Figure 4.. Expression of the genes required for FA synthesis

(A) FA biosynthetic pathway. Intermediate enzymes, cofactors, and byproducts are omitted for simplicity. The chain length (number of carbons) of FAs produced by each KAS is in parentheses. ACP, acyl carrier protein. (B) Subunits of heteromeric ACC. Note that relative size and position of the subunits are different from reality. See text for abbreviations. Numbers refer to isoforms in Arabidopsis. (C) Expression levels of plastidic ACC subunits. Total RNA was extracted from 10-DAF seeds of WT, lhycca1, and LHY/CCA1-OEs. Quantitative real-time PCR was performed with gene-specific primers. (D) Expression levels of cytosolic ACC and KAS. The experiments performed and data layout are as in (C). Values in (C) and (D) are mean ± SD with individual data points and p values < 0.05 on the bar denoting statistical significance determined by Student’s t test (to WT; n = 3 groups of seeds). (E) Time-course expression of KASIII. The data were generated from a public microarray database (Diurnal; diurnal.mocklerlab.org), where WT (Ler) and LHY-OE were grown under 8-h light/16-h dark cycles and are shown here as normalized to the level at 0 h. Pearson’s correlation coefficient: WT =0.872, LHY-OE = 0.979.

Figure 5.. LHY/CCA1 binding to KASIII promoter

(A) Upstream region of KASIII coding sequence. At 1,469 bps upstream from transcription start site (1,825 bps from start codon) omission of some intervening nucleotides is shown (••••). The 5′-untranslated region is underlined, and the start codon is in bold. EE and CBS are in red and blue, respectively. Arrows indicate primer binding sites for ChIP-PCR (red, P1; blue, P2; green, P3). (B) ChIP-PCR results. DNA immunoprecipitated with CCA1 was amplified by PCR using primers indicated on the right for the gene promoters on the left. TOC1 at the bottom is a positive control. C1 and C2, two independent CCA1-OEs; I, input DNA; C, ChIP DNA. (C) Purified LHY protein. LHY was expressed in and purified from E coli and subjected to SDS-PAGE followed by Coomassie blue staining. Size of marker proteins (M) is on the left. (D) EMSA. The 60-bp DNA probes containing WT or mutated (M) EE and CBS were incubated with the indicated amounts of the purified LHY and separated in an agarose gel. (E) PA effect on LHY binding to EE. EMSA was performed as in D with WT EEs, LHY (20 μg), and the indicated amounts of PA from egg yolk; 18:1 and 16:0 indicate the acyl chain at sn-1 position of PA species with 18:1 at sn-2 (10 μg each). See also Figure S5.

Figure 6.. LHY/CCA1 activation of KASIII promoter

(A) Schematic diagram of the reporter assay vectors. Effector (E) and reporter (R) genes and their promoters are shown.
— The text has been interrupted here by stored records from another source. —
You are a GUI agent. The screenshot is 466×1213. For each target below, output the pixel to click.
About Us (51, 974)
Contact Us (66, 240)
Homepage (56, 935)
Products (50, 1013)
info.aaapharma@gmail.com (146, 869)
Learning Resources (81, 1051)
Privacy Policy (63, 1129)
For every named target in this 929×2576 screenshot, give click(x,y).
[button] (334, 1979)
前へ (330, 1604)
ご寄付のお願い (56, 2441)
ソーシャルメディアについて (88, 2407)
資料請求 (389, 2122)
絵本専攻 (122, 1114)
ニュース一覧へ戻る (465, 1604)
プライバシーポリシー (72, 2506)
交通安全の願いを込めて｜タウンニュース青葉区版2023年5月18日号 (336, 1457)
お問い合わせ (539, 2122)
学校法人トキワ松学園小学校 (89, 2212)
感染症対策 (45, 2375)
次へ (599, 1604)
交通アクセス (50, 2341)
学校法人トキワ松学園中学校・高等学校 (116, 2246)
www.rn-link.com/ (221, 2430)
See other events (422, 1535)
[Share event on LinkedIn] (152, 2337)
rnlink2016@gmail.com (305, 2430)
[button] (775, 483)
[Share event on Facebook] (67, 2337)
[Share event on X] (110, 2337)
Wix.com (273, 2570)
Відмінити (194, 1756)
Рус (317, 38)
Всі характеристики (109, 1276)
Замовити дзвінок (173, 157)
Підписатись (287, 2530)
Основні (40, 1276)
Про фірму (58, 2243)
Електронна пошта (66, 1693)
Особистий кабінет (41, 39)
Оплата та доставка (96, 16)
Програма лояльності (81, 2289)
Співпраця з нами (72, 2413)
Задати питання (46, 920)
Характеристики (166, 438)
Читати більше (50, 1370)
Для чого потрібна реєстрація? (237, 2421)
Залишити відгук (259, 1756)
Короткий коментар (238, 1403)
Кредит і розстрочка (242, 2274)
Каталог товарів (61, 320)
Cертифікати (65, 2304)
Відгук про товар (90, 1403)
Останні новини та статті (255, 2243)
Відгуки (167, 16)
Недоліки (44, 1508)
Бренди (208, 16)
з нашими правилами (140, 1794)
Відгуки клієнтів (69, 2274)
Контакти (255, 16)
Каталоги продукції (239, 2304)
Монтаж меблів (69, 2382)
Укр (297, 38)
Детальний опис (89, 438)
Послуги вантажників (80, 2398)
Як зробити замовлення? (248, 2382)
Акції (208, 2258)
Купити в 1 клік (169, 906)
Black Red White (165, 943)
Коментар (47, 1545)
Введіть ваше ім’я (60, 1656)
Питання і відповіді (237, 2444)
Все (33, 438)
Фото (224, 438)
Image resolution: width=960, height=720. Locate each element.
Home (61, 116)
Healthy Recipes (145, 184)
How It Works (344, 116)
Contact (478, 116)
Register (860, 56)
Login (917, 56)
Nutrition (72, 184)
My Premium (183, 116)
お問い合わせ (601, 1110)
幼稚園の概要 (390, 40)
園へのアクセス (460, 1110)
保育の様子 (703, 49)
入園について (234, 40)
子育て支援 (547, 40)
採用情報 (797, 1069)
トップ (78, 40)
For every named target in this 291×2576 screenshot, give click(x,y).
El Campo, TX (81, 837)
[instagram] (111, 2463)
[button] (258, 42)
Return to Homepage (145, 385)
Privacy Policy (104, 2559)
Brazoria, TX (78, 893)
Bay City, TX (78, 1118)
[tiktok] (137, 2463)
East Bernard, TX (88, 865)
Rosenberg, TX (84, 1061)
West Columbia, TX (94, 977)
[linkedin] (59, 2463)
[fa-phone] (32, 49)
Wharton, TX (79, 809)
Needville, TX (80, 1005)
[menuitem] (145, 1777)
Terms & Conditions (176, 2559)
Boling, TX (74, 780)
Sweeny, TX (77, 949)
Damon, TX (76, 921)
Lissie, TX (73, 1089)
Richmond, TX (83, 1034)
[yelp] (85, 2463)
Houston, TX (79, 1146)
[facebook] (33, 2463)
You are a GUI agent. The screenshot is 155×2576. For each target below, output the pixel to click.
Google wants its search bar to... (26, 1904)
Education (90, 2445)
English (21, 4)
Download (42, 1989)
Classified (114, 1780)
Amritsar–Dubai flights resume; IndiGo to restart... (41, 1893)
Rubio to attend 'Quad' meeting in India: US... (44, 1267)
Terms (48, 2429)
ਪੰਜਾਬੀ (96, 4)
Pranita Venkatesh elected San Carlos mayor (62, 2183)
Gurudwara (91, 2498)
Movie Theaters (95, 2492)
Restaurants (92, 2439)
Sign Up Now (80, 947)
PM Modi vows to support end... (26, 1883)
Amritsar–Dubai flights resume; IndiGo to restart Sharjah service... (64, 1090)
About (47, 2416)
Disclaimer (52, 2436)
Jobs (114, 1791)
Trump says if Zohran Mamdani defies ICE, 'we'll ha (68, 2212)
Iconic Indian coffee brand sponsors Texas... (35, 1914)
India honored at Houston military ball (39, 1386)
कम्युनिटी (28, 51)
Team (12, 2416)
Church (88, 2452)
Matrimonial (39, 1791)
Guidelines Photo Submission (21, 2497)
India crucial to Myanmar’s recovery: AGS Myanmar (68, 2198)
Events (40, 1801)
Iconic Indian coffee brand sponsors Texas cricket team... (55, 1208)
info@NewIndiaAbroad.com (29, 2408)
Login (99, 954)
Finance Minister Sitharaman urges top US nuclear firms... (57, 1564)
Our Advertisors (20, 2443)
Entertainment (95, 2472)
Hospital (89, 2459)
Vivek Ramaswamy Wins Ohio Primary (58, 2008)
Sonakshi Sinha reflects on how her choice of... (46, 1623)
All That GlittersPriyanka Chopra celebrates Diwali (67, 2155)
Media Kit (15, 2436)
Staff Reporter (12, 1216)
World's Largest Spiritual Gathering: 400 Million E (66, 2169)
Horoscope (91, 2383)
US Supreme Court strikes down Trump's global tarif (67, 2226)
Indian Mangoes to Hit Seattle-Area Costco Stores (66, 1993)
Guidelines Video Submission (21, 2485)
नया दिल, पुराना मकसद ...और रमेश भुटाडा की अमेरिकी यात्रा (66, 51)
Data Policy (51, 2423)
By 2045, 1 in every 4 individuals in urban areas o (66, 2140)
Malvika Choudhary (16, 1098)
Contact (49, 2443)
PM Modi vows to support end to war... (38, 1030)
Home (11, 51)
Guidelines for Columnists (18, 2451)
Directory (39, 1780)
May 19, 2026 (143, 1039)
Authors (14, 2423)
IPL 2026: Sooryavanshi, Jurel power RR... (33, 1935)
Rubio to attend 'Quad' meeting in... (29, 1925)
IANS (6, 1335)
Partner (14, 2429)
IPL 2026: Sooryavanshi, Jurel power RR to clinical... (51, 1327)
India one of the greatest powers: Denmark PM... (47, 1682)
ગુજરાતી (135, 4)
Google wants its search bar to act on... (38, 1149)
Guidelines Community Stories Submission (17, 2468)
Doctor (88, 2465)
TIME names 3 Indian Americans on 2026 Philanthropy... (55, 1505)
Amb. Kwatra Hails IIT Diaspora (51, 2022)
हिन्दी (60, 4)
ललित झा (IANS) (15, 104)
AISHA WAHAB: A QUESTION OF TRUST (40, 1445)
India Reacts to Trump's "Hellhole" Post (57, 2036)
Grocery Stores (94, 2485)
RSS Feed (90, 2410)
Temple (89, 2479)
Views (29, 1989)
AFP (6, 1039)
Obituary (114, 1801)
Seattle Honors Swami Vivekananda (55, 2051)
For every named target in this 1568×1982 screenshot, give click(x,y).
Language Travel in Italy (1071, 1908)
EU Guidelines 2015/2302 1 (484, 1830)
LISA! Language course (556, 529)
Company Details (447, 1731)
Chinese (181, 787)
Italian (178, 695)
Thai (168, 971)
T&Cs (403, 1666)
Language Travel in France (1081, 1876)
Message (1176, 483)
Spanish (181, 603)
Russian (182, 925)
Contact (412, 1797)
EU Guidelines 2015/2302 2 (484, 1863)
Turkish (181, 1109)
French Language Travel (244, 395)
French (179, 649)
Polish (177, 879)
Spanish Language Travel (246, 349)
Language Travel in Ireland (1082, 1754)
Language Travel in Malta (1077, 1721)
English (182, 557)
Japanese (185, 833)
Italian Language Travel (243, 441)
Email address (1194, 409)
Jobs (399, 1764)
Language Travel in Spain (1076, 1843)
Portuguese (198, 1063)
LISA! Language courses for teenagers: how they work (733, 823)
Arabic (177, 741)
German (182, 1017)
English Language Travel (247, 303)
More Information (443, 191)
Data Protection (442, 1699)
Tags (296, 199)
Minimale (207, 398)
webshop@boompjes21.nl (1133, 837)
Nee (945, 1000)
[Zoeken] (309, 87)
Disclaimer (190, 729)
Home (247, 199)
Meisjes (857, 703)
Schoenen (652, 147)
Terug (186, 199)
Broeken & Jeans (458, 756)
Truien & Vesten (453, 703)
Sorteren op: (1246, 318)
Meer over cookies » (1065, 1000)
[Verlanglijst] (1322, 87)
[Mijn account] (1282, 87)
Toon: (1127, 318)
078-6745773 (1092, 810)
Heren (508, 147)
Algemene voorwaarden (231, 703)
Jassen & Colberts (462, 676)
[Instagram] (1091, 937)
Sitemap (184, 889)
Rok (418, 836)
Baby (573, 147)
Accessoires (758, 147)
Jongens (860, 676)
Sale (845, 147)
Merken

C, control vector; T, test vector. (B) LUC activity in the plants with different effector/reporter. Tobacco leaves were transformed with the indicated combinations of vectors. Gel images are PCR results from the transformed tobacco DNA with the primers indicated on the right. Total proteins extracted were measured for intensities of fluorescence (GFP) and luminescence (LUC). At the bottom is baseline (None)-subtracted values shown as LUC normalized to GFP. Values are mean ± SD with individual data points and p values less than 0.05 on the bar statistical significance determined by Student’s t test (to None for GFP and LUC; to test effector and test reporter (T_ET_R) for LUC/GFP; n = 5 infiltrated leaves). RFU, relative fluorescence unit; RLU, relative luminescence unit; None, non-transformant; N/A, not applicable. (C) Proposed model for LHY/CCA1-regulated seed oil accumulation. LHY and CCA1 enhance KASIII expression by binding to KASIII promoter through its EE and/or CBS. KASIII then catalyzes the synthesis of FAs that are incorporated into TAG during seed development.